Al ver el ambiente caldearse peligrosamente, Piccard intervino para destensar los ánimos:
—Caballeros, caballeros, ¡calma! Somos científicos. Mantengamos un diálogo respetuoso. ¿Qué les parece si lo hacemos alrededor de una taza del legendario chocolate local? Podemos ir a Neuhaus, en la Galería Saint-Hubert. Siendo suizo, reconozco derrotado la superioridad de nuestro país anfitrión sobre nuestras confiterías. Por no hablar de las teutonas, ¿eh, Albert?
El belga y el alemán se miraban fijamente. A pesar de la tensión entre ambos, Einstein reconocía con envidia la habilidad matemática del sacerdote. En el fondo, temía que las conjeturas de Lemaître resultaran ciertas. Por su lado, a pesar de su actitud antipática, Georges seguía admirando profundamente al físico alemán.
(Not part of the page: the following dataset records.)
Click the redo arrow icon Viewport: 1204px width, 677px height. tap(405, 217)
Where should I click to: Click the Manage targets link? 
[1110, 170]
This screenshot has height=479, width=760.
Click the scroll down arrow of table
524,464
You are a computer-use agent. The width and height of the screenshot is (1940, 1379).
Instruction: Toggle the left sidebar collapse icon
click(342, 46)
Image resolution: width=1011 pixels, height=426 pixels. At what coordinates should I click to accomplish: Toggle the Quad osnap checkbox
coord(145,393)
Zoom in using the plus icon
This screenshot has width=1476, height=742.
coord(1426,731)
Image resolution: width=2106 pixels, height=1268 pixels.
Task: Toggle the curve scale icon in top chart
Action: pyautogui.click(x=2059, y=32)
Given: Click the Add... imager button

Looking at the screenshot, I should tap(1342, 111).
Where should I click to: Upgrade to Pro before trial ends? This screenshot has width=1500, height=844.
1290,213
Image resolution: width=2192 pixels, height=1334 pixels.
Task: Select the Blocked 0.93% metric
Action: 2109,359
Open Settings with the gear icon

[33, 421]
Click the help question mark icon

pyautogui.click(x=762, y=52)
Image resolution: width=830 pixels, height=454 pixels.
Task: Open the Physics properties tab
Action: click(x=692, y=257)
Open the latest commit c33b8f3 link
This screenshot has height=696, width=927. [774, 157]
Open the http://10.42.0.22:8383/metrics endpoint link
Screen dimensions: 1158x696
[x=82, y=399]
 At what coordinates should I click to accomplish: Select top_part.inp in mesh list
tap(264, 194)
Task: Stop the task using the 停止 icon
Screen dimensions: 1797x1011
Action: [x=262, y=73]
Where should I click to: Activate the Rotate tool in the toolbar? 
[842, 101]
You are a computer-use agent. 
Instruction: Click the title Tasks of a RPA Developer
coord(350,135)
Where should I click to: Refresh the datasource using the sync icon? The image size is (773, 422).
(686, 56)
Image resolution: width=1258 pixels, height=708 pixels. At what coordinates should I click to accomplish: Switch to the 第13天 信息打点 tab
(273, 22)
—Será mejor en otra ocasión, profesor Piccard —contestó finalmente Lemaître, suavizando su tono—; después de pasar el día entero en el congreso, debo regresar a la abadía a atender mis obligaciones espirituales, que para mí son tan apremiantes como las académicas —dijo al tiempo que se despedía del suizo, luego encaró al alemán, sin saber muy bien cómo despedirse. Adelantándose. Einstein dijo:
—Encantado de conocerlo… profesor —y estrechó la mano del cura en un saludo sincero. —Admiro mucho su trabajo.
Lemaître no supo qué contestar.
—Tiene usted una mente numérica privilegiada, profesor…
Piccard los observaba, sonriendo en silencio.
—…y estoy seguro de que nos volveremos a ver, en algún otro lugar de este universo —el viejo sonrió, y al hacerlo todo el laboratorio se iluminó con el destello del aura sobrehumana que lo acompañaba a todos lados. —A menos que se expanda tanto que nuestro encuentro se vuelva imposible.
Los tres rieron de buena gana.
—Sólo espero —porfió el judío —que cuando nos volvamos a ver sea en un mundo iluminado por la razón, donde las tinieblas de la superstición hayan sido erradicadas.
—Ay, Albert… —suspiró Piccard, apenado con el cura.
—Esta es una discusión que no teminará nunca, herr profesor—remató Lemaître antes de salir del laboratorio. —Que dios lo bendiga —dijo en el umbral de la puerta, antes de desaparecer.
—Amén —dijo Einstein, pero el belga ya no lo escuchó.